EXERCISE AIM ::
Reproduce the data below without any changes, from the line containing "click on Table." through the line containing "album info is".

Collected data ::
----
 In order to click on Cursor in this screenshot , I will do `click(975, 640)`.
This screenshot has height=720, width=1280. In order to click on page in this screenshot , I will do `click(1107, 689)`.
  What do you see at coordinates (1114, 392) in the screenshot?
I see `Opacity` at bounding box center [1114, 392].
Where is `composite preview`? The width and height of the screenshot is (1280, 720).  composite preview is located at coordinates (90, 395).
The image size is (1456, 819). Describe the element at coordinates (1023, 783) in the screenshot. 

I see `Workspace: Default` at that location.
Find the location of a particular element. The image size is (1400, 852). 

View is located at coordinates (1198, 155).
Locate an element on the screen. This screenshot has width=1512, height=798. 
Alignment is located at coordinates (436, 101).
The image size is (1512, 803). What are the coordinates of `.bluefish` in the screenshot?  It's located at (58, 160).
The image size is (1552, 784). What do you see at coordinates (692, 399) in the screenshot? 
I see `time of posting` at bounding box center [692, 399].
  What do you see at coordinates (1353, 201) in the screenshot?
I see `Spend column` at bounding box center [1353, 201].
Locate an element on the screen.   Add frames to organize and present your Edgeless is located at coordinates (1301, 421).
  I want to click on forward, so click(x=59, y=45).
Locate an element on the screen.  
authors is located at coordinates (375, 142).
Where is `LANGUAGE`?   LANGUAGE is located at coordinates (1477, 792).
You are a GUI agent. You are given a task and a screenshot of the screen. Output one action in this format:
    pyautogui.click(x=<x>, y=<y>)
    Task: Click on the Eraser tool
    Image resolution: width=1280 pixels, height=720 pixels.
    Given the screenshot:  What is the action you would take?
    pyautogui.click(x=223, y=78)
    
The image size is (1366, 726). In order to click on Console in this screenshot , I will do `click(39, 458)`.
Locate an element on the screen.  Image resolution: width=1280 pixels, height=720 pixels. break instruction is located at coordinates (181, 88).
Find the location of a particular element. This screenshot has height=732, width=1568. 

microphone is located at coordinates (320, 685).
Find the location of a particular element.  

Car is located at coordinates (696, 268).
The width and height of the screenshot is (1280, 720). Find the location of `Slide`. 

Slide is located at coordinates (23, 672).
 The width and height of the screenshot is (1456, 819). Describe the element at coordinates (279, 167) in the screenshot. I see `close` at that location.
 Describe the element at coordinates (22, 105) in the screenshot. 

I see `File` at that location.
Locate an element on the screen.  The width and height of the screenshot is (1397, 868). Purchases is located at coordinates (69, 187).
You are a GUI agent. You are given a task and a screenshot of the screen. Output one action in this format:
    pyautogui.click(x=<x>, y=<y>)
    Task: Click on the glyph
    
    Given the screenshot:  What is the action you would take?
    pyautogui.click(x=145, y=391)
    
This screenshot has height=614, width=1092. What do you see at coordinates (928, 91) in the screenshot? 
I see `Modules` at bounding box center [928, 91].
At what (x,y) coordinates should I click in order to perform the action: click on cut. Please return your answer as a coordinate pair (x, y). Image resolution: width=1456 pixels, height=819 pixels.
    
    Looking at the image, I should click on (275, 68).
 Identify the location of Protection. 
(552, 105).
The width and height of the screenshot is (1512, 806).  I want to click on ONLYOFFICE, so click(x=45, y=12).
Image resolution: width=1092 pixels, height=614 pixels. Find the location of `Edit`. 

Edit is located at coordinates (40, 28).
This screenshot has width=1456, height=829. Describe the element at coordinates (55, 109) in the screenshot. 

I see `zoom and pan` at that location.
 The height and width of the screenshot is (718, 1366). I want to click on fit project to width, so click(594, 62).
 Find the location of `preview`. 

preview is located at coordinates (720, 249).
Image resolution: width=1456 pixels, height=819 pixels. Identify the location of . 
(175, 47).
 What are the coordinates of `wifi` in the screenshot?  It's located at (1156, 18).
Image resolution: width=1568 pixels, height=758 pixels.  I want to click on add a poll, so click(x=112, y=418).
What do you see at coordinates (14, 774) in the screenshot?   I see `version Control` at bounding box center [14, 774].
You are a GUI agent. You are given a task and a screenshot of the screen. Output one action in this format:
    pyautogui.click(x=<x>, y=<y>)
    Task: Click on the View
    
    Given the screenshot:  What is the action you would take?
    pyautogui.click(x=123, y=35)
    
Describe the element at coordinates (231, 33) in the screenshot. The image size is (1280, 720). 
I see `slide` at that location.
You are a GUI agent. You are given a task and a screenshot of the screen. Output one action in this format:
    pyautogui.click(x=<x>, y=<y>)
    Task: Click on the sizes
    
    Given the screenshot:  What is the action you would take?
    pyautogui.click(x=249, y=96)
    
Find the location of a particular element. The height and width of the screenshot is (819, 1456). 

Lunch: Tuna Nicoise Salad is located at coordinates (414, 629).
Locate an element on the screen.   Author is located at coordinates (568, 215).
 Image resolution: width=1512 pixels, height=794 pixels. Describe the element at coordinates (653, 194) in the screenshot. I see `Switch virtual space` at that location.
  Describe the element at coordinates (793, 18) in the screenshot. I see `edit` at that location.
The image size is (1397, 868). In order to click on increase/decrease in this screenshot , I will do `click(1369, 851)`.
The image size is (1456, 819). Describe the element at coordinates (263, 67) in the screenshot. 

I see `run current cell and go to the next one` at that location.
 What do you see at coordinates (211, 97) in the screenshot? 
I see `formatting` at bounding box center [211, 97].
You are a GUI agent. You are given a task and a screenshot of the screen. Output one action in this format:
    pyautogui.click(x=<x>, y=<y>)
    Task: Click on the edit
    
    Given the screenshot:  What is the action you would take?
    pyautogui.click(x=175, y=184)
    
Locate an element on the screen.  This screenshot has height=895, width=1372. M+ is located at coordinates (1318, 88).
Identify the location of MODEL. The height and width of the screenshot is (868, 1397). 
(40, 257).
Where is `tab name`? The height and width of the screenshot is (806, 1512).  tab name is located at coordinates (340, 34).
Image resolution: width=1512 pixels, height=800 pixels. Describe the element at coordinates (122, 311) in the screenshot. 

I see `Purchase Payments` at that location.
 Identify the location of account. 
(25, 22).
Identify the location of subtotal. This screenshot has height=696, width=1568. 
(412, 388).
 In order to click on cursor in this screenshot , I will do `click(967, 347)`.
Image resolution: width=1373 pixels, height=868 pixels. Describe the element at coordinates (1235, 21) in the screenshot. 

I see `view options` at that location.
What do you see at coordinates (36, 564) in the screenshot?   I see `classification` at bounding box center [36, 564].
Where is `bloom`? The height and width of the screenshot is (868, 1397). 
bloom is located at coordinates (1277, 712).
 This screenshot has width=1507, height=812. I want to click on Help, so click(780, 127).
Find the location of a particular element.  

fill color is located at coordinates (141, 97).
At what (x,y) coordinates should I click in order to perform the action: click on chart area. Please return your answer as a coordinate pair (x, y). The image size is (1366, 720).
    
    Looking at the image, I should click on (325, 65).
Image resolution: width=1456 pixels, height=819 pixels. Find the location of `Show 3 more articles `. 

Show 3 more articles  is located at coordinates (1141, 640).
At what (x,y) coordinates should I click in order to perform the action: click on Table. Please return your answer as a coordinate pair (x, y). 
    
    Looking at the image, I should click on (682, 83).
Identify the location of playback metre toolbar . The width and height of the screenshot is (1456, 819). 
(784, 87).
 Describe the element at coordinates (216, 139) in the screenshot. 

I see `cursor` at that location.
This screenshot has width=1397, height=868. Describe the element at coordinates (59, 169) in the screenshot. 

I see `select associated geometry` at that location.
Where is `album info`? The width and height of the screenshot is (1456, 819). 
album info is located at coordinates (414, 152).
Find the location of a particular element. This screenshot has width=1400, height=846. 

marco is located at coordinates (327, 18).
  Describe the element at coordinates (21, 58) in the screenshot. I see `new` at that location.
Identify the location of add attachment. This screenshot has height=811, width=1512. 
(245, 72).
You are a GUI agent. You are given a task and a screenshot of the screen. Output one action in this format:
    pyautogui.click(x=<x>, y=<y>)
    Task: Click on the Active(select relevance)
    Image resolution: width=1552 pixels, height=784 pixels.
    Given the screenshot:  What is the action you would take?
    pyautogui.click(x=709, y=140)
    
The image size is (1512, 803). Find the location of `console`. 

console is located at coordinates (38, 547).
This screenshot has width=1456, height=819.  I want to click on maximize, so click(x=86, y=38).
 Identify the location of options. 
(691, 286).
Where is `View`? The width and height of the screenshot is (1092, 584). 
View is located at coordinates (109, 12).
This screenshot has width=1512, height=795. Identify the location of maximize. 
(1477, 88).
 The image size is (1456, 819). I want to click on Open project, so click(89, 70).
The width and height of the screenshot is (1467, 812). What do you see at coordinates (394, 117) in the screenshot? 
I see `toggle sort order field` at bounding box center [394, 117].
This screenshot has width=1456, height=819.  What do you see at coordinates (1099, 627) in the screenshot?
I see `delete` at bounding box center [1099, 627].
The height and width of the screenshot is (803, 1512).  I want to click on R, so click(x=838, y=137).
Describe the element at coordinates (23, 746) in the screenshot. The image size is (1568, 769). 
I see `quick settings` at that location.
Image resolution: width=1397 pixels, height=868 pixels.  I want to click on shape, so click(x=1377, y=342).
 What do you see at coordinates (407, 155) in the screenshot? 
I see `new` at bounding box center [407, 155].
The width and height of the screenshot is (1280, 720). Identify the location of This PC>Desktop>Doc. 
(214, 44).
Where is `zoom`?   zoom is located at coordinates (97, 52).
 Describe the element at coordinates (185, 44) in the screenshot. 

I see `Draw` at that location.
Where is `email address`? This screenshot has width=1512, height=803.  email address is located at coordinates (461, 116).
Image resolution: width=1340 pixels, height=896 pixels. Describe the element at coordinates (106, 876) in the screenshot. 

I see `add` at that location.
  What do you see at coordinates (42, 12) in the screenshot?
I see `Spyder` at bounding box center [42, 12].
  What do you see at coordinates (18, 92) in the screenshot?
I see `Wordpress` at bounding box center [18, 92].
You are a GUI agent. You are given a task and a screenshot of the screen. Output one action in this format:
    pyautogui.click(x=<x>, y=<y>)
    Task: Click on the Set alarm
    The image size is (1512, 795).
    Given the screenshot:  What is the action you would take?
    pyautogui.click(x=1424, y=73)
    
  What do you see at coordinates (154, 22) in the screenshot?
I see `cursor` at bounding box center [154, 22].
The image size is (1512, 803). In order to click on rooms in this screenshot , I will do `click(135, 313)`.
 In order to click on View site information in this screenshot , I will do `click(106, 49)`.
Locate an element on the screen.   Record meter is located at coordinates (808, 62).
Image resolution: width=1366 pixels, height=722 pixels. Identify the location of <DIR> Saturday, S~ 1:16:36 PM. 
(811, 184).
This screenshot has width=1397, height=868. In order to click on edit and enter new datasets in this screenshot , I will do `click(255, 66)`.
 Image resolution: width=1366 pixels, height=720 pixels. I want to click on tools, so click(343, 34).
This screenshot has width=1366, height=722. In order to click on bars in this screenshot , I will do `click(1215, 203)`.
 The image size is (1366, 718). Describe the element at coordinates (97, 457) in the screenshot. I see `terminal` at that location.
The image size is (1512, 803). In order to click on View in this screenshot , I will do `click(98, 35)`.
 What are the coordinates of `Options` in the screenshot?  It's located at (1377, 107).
----
ANSWER FOR THE TASK ::
At what (x,y) coordinates should I click in order to perform the action: click on Table. Please return your answer as a coordinate pair (x, y). 
    
    Looking at the image, I should click on (682, 83).
Identify the location of playback metre toolbar . The width and height of the screenshot is (1456, 819). 
(784, 87).
 Describe the element at coordinates (216, 139) in the screenshot. 

I see `cursor` at that location.
This screenshot has width=1397, height=868. Describe the element at coordinates (59, 169) in the screenshot. 

I see `select associated geometry` at that location.
Where is `album info`? The width and height of the screenshot is (1456, 819). 
album info is located at coordinates (414, 152).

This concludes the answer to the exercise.